The missiles left white trails as they soared. When they reached the stage, I heard the metal clink like empty beer cans. A white cloud bloomed immediately in three spots.

When those of us who could see the stage saw the tear gas swell before us, our screams grew into shrieks.

The protesters who had already gathered by the stage ran immediately away from the cloud. But they weren't quick enough. The white smoke swallowed them up.

The hiss continued and the cloud grew. The breeze blew toward the north, but Chicago wind was fickle, and it could turn right around, toward the south, at any moment.

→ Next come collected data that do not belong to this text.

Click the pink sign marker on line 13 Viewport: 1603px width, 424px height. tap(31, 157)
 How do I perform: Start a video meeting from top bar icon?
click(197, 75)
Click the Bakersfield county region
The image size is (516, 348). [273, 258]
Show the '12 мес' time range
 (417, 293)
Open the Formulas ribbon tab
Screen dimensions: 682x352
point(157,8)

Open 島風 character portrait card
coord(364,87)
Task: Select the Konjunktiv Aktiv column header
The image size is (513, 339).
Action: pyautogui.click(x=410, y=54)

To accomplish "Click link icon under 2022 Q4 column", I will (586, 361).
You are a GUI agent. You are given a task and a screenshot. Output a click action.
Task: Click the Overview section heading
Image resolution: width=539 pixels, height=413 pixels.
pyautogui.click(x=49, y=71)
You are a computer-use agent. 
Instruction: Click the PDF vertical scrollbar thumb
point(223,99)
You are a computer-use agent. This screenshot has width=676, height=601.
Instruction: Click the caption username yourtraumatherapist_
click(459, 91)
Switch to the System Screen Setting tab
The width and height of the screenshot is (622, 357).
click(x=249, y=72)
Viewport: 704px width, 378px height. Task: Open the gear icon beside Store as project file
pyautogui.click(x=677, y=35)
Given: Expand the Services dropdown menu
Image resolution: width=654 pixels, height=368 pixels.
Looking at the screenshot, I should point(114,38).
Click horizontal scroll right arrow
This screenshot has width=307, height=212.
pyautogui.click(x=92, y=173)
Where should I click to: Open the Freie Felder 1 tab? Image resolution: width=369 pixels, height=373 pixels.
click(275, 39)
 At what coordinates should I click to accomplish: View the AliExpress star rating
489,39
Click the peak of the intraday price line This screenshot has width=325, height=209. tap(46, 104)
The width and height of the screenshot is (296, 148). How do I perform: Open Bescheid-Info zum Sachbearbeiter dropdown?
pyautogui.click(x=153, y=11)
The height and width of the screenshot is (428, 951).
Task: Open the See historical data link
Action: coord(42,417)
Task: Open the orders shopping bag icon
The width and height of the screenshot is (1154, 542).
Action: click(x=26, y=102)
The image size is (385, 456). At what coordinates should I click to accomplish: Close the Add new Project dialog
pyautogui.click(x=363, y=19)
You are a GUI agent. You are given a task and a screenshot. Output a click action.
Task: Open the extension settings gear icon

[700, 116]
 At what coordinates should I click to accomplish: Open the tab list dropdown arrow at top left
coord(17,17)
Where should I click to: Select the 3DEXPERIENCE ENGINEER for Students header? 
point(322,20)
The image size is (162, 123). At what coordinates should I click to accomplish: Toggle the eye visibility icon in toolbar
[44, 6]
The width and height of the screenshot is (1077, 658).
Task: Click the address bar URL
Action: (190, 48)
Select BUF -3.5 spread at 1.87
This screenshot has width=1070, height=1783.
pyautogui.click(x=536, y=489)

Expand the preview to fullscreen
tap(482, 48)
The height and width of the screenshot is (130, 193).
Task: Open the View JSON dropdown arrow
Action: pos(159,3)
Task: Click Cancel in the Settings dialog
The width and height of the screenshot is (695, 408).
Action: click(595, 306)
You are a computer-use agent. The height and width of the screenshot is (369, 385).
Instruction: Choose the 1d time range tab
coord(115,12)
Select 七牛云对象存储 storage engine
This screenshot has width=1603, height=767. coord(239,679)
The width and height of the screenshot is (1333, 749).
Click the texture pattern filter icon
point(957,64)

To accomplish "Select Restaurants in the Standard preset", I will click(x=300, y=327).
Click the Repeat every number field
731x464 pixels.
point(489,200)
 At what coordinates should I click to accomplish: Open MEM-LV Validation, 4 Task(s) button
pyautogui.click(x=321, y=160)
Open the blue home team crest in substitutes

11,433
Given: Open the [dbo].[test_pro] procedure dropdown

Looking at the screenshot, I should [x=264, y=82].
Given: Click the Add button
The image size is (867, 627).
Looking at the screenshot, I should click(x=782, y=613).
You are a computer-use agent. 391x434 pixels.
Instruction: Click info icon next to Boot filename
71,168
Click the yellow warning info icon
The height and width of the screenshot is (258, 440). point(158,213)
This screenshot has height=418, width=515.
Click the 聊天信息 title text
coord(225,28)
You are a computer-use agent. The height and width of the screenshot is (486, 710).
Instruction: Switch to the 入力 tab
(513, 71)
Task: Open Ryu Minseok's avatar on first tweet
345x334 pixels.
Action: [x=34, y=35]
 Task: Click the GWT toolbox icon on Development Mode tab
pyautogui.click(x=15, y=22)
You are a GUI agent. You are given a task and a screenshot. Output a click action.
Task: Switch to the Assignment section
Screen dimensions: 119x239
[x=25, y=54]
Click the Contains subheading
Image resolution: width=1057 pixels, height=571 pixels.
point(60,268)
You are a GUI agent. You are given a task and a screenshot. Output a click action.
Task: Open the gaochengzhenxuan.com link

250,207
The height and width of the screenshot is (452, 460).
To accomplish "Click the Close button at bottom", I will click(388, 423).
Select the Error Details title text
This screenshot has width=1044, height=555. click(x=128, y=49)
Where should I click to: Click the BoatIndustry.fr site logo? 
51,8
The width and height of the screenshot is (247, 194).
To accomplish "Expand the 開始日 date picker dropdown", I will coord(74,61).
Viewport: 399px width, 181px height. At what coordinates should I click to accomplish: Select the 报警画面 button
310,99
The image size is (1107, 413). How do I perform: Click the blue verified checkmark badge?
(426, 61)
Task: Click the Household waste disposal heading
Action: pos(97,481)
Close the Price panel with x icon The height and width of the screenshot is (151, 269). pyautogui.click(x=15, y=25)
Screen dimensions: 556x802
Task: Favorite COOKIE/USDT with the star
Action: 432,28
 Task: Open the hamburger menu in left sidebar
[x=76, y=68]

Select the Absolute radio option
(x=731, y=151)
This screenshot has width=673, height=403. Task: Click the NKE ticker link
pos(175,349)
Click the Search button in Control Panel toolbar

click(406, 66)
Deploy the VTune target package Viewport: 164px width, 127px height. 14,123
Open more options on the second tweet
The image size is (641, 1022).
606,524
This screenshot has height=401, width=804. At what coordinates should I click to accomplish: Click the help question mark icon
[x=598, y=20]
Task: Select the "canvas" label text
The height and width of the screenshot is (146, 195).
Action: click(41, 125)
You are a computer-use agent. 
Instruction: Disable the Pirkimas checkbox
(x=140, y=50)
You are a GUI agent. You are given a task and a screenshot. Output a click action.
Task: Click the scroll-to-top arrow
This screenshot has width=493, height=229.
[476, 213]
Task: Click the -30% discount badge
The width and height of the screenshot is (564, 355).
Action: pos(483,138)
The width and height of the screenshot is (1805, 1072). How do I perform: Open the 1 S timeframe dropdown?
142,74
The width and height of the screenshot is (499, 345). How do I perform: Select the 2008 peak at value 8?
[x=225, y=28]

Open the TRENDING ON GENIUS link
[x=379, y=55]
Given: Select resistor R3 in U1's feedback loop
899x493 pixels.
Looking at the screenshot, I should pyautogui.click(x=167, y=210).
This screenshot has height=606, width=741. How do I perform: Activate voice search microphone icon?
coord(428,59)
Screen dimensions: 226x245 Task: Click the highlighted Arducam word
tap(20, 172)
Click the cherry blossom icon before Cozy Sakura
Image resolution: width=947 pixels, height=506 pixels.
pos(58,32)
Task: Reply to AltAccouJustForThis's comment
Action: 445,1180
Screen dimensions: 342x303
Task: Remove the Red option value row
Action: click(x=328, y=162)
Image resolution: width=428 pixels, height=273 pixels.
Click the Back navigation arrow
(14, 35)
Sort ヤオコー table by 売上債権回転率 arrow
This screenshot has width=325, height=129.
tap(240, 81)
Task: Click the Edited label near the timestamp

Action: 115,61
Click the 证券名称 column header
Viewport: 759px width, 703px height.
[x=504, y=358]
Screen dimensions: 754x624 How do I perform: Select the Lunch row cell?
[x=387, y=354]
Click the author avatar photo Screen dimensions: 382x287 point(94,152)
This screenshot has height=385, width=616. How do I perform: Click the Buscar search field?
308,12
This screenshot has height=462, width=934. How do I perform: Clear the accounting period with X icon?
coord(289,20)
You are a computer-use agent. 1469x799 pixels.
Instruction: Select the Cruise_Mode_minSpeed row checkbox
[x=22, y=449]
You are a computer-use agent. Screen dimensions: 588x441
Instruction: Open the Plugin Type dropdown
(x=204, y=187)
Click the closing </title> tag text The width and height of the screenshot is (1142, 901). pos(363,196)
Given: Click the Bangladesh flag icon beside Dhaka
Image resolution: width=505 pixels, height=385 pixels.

I thought about my parents, and my brother, and it occurred to me that right now, my father was probably still at work, at the Botanical Gardens. My mother was also at her office, and perhaps she was texting my brother as he arrived home from school, just to make sure he made himself a snack while he waited for her and my father to come home. This thought shifted and moved beyond my grasp as I ran, until it was gone.
 

On my shoulders I wore the shawl my mother had given me the day I moved away to college, and I wrapped it around my mouth and nose to keep the gas out. I fished in my pocket for my petrified moss, a good luck charm from my father that I carried on my keychain.

I pivoted and ran toward the south, away from the stage.

As I ran, I witnessed moments from my short nineteen-year-old life flash before me like water rushing down the side of a mountain. I re-lived the awkward pomp of my first communion, the climbs we made on the hills surrounding my grandmother's lop-sided house in San Miguel, Mexico, and the road trips through San Diego when I was a toddler. I lived through these moments fast. In was the girl with the long face and the auburn eyes, a face I could see with precision, as if I were a camera-man shooting these memories. These visions of the past slid downward, vanishing as soon as it had arrived, gone in microseconds.
 

And I ran. My legs pumped with fury and speed, but they were untrained and clumsy. I was not an athlete and I had never been fit. And now, the pounds of weight in the backpack on my back forced me to run without grace or agility. Now that tear gas was encroaching on the pavilion, slipping out of the straps could cost me precious seconds.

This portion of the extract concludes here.